Tuesday, July 12, 2011

Leave me here it's a better outcome

Unless it is a  carrion eater, animals don't like to see "road kill" of their species, generally speaking. Just like you and I wouldn't like to see human road kill that people just kept running over with their cars, motorcycles, trucks and feet. So, often when I see road kill if it is easy or useful or even possible, I will get a empty doggy poop plastic bag or other plastic bag and try to remove the road kill. Since my stepson about 10 years ago slid off his motorcycle on the carcass of a live raccoon crossing a bridge and spent a month or so in the hospital because of it when he was 29, I try to at the very least remove any dead carcasses of animals without physically touching them with my bare hands to the nearest empty space away from houses where there is just a little wildness, green belt or trees.
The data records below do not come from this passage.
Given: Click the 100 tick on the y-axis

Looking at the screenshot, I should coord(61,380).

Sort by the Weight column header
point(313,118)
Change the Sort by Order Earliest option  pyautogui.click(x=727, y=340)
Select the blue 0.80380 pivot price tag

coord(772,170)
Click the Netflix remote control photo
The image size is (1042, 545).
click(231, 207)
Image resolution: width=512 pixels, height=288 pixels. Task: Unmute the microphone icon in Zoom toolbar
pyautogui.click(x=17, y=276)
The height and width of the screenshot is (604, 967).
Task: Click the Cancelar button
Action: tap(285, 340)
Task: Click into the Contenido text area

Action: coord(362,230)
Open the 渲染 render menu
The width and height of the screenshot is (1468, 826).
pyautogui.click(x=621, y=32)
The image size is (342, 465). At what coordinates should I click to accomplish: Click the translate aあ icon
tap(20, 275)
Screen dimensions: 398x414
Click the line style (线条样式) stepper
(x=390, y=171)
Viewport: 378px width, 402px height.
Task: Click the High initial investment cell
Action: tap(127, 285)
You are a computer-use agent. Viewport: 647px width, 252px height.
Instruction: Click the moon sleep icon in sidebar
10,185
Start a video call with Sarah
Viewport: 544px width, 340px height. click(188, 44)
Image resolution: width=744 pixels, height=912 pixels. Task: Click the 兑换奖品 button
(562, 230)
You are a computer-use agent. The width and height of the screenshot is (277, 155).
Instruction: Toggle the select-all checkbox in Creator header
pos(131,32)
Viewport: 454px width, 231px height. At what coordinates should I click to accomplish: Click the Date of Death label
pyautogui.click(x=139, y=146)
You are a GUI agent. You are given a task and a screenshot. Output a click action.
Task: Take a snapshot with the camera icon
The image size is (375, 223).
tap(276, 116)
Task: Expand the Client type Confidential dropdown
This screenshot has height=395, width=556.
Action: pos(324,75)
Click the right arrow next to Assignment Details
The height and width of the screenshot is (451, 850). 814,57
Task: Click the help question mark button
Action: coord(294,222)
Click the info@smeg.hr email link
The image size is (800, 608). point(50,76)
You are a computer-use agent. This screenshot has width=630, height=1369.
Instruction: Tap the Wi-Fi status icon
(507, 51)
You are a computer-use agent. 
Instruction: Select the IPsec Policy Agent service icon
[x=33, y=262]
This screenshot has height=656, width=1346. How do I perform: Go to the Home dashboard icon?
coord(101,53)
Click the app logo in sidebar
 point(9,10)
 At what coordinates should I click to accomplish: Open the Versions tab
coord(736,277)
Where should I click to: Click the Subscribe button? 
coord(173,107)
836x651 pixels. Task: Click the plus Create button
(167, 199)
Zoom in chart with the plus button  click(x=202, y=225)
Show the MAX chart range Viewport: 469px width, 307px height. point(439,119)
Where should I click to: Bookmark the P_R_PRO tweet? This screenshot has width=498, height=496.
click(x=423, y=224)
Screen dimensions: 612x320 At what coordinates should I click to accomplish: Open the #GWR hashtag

This is just out of respect both for the animal spirit and it's species, but also for respect of other humans who don't want to be nauseated by seeing another horribly killed animal on the road. Also, since a lady I knew growing up had one arm paralyzed when her husband went off a cliff in their car trying to miss a deer I also know that unless it is a human, moose, buffalo, elk or bear, sometimes it is just better to hit whatever it is because you and your passengers have a better chance of survival if you just hit it, especially if you are in heavy traffic. I remember a beautiful Irish setter on the Harbor Freeway in Los Angeles on a busy traffic night around 1956 in my father's new 1956 Century Buick. I said, "Dad! There's a dog!" and the next instant the dog was dead because we were on a busy 4 lane freeway. My Dad said, "There was no other choice if we wanted to live, son." Moments like this make a boy grow up whether he wants to or not. I was 8 in 1956.

I was always sort of gifted intuitively and over the years these gifts sort of got more and more refined since they were encouraged by my mother and grandmother who are both of Scottish descent (my grandmother was raised in Scotland when her family home burned down in Phildelphia in the late 1800s and then came back to the U.S. with her Scottish husband who was also born in the U.S. So my mother was born in Omaha, Nebraska in 1919.

So, in the Celtic way of doing things being gifted is more normal, especially for a boy with Green eyes somehow. So, I was encouraged not to lose the gift during childhood like most parents train out of their children these gifts of other cultures. So the sort of Merlin like ways of being and Christianity were allowed to mingle in me as I grew up a Mystic Christian. I thought everyone was gifted when I was about 2 but later realized even though that was true, most people's gifts are terrified out of them during childhood. This wasn't true in my case so I just kept developing my gifts from birth on.

So, I grew up strong and tall in all ways because of all this. Over the years I tried to make more sense of all this in such a materialistic culture as the U.S. was in the 1950s. It was very oppressive to this type of individualization during the 1950s and early 1960s. However, during the mid 1960s all this began to change. Society slowly became more open minded and tolerant of all types of differences in people in regard to race, religion, philosophy, politics etc. during the social revolution which began during the early 1960s and still hasn't really ended even now.

I would not have felt safe in writing what I'm writing now in the 1950s up through the 1970s. However, by the 1980s it began to be possible and safe to write one's experiences in a way that might be helpful to everyone.

During my 30s I studied with Native American Medicine Men and Tibetan Lamas in the U.S. India and Nepal. All this training helped me understand myself and all life on earth and beyond much better.

So, today when I saw a little Fox squirrel lying dead on the road on the way to my house near the ocean
I asked it telepathically if it wanted me to pick up it's body and move it. The answer was unusual for a squirrel. It said, "Leave me here. It's a better outcome". I found this unusual because the spirit of the squirrel or other animal after it is dead usually says something like "Help me. Move my body quickly" or something like that. Because just like humans or other animals or birds when they meet a violent death often their spirit is there next to their body freaking out watching their dead body for awhile. So, it is useful for someone like me or you to pray for them and help them out. What I usually do is to say a prayer in Tibetan that means "I pray that your spirit now go to the nearest heaven." I have done this for about 30 years now for any animal or human that is dying or has recently died. I also have moved any carcass that is practical to do so(it's not always practical so be careful with this). But always I pray for any recently deceased being and I try to make sure that I don't kill anything even spiders or flies unless there is no other practical choice. This way of living tends to create amazingly good karma for yourself and all beings. So if you believe in enlightened self interest and/ or you really care about life in all its forms this is a very good path.